Tokyo

We’ve been back in the UK for two weeks now. It’s been a lovely time of reconnecting with family and friends. Those days spent on the bike, and the tumult of Tokyo, seem as far away in spirit as they are in actual time and miles.

However, the blog is incomplete without some thoughts on our final week in Tokyo.

We very much enjoyed the change of scenery after our week in Hiroshima. However, this week definitely prepared us for the busyness of the city and it was less of an adjustment that we were expecting.

The Shinkansen was everything we expected from Japanese transport – fast, efficient and clean. It scaled distances in minutes that took us days to cover on our bike!

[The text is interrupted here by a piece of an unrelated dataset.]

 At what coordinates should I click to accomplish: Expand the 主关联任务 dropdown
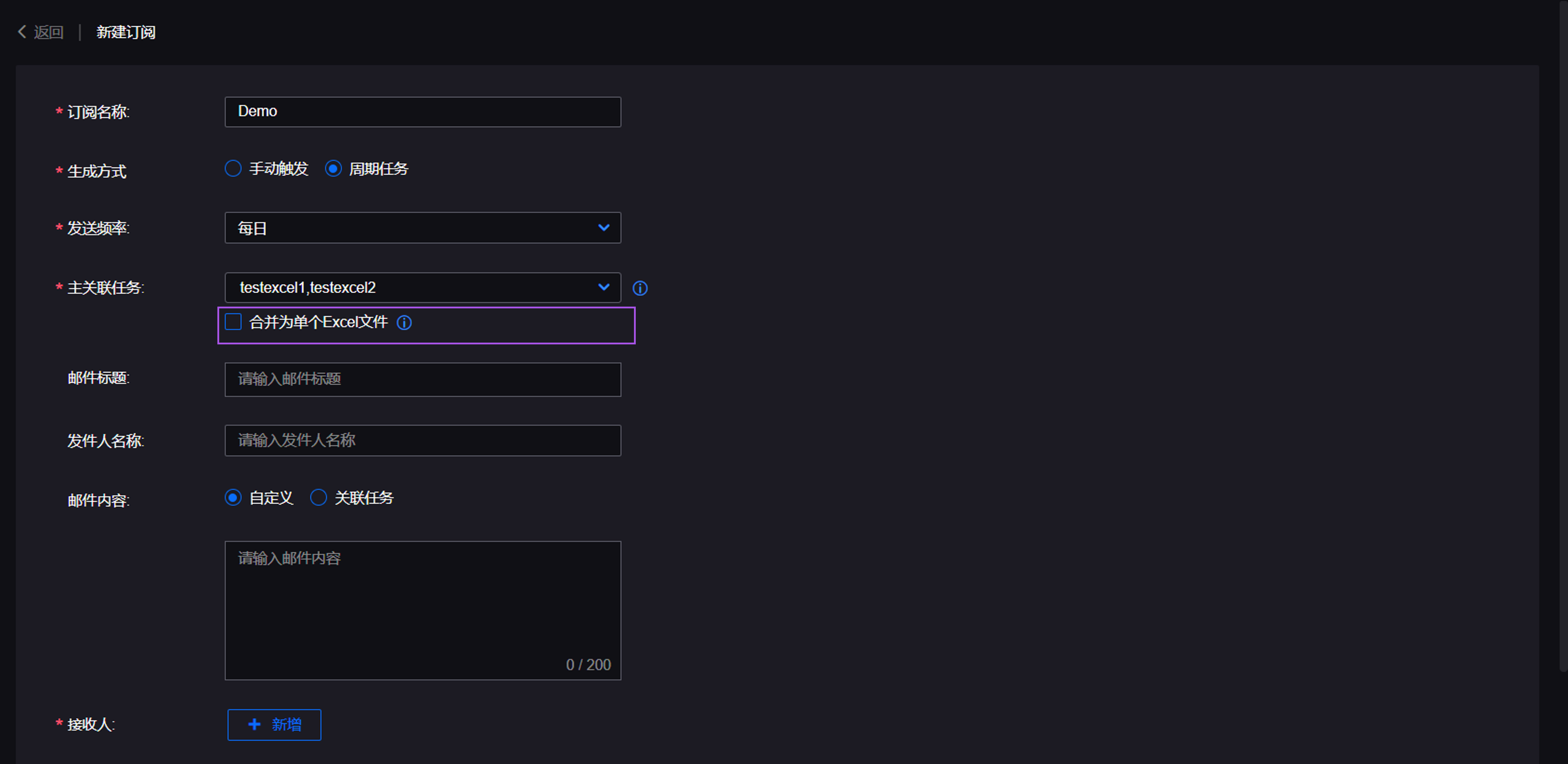pyautogui.click(x=414, y=287)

The mountains and flat plains out of the window were sweetly familiar to us and we were secretly pleased to remember that we had previously manoeuvred through this landscape by our own exertions.

Armed with bike bag and suitcases we were given a swift and a rather stress-inducing introduction to the metro. 3.15 in the afternoon and it was packed to the rafters. I think we scraped elbows and legs trying to get off but there were no other options other than missing our stop.

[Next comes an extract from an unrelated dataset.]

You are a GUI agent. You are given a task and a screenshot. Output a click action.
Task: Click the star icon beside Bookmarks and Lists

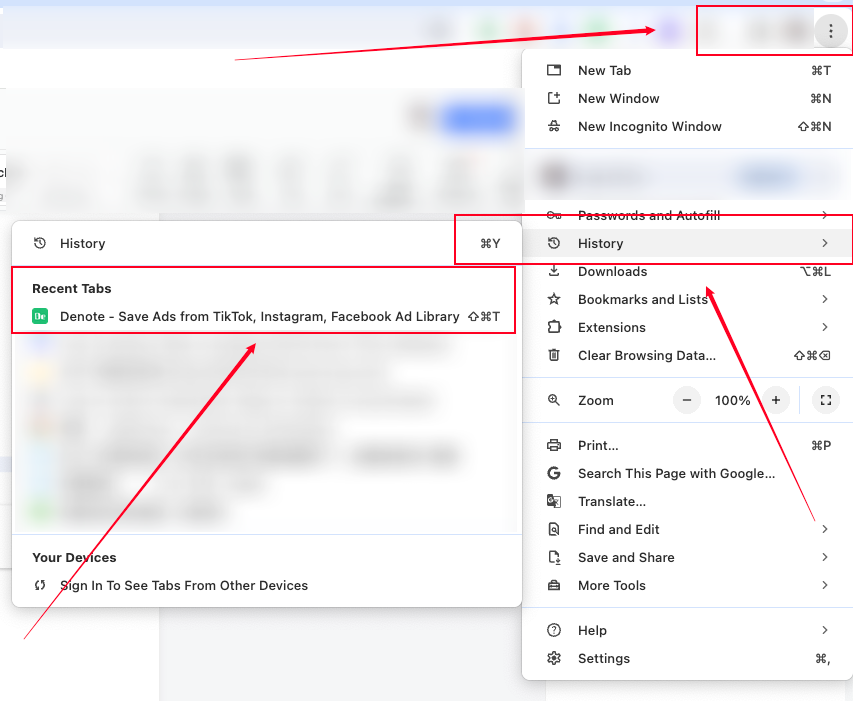coord(554,299)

Our AirBnB was in Meguro and the suburb held some surprising features such as a large nature reserve conducting active scientific research. The trees were looking absolutely stunning in the bright autumnal sunlight and the birdsong managed to cover up the intrusive city sounds. In fact, the trees across the city were in full autumnal splendour. We visited the Ginkgo avenue of Jingugaien, a street lined with ginkgo trees that is famous for its colours. The road was patrolled and half of it cornered off so that all the tourist could be accommodated!

During our first few days we explored the areas of Tokyo well visited by tourists: Harajuku, Shibuya and Shinjuku. We walked across the famous crossing and then watched it from above through a department store window. It’s one of the best ways, along with the the subway, to get a real sense of how populated Tokyo is. The crossings are packed with people every couple of minutes and it carries on like that all day and night.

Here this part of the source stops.